## Task instructions
Reproduce the lines below word for word, omitting the pictures.

Interface element lines:
::::::::::

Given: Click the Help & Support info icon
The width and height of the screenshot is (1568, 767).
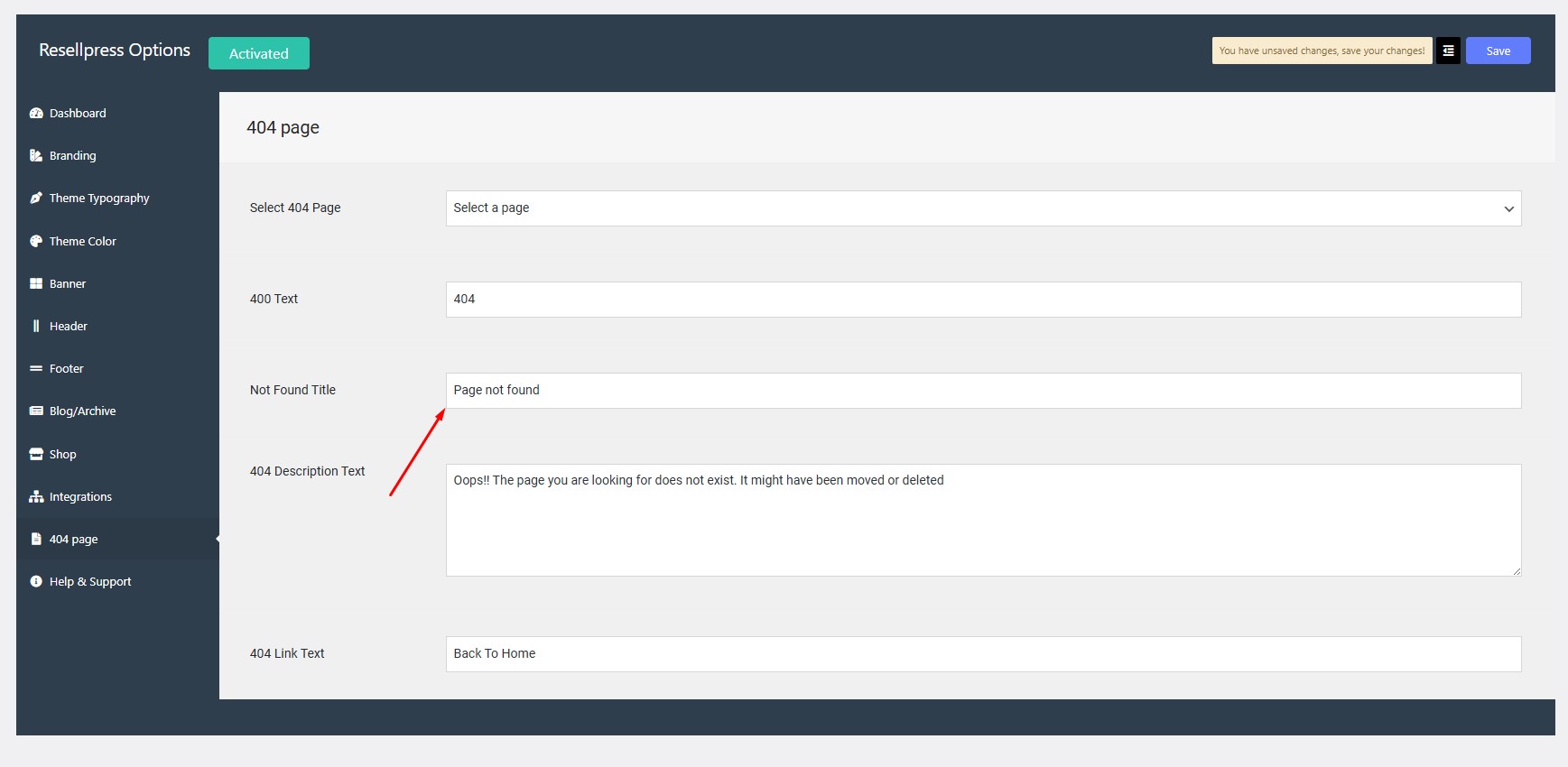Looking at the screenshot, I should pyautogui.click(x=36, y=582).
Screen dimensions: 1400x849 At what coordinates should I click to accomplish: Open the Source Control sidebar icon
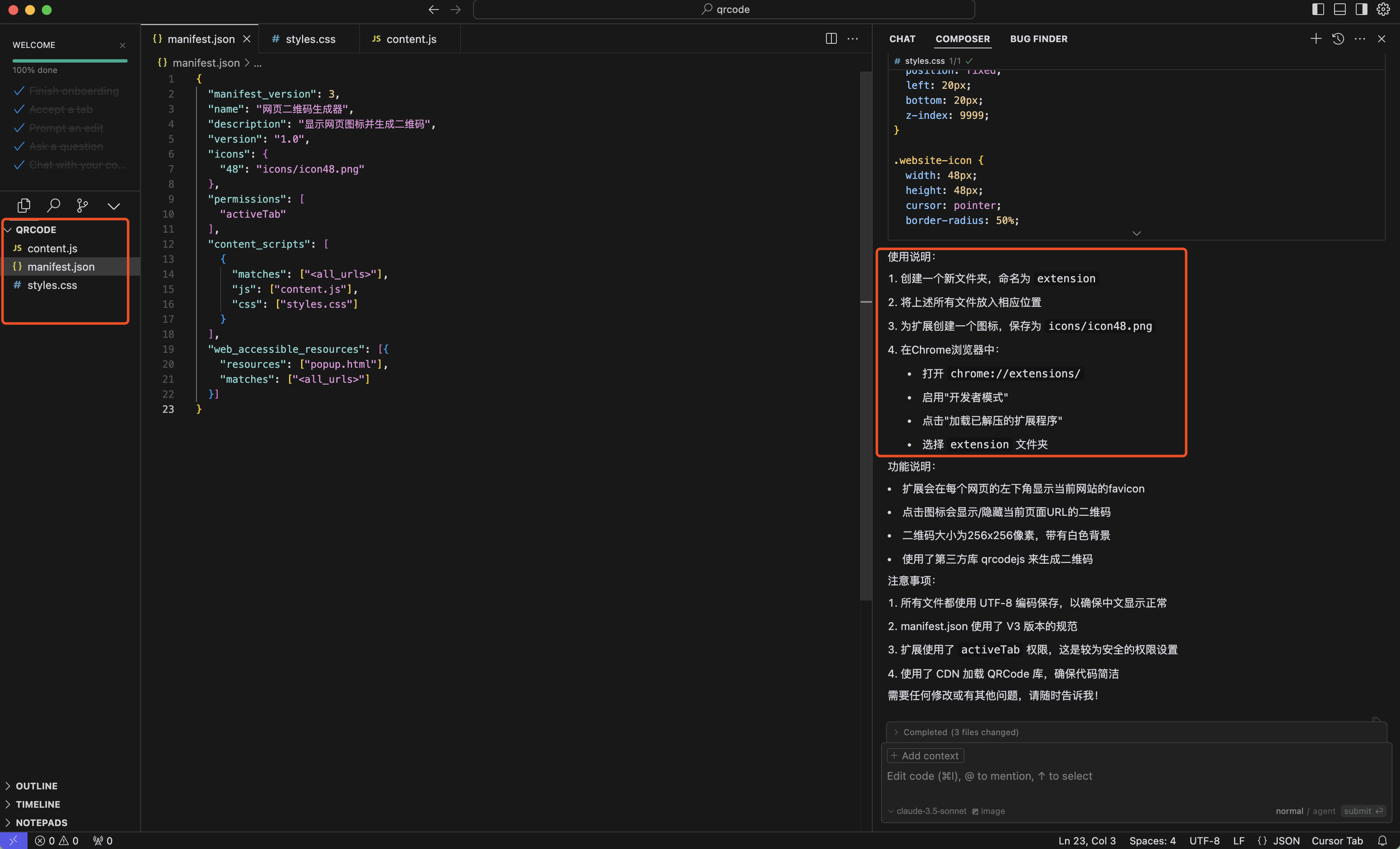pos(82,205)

::::::::::

## Reply to the exercise
Given: Click the Help & Support info icon
The width and height of the screenshot is (1568, 767).
Looking at the screenshot, I should pyautogui.click(x=36, y=582).
Screen dimensions: 1400x849 At what coordinates should I click to accomplish: Open the Source Control sidebar icon
pos(82,205)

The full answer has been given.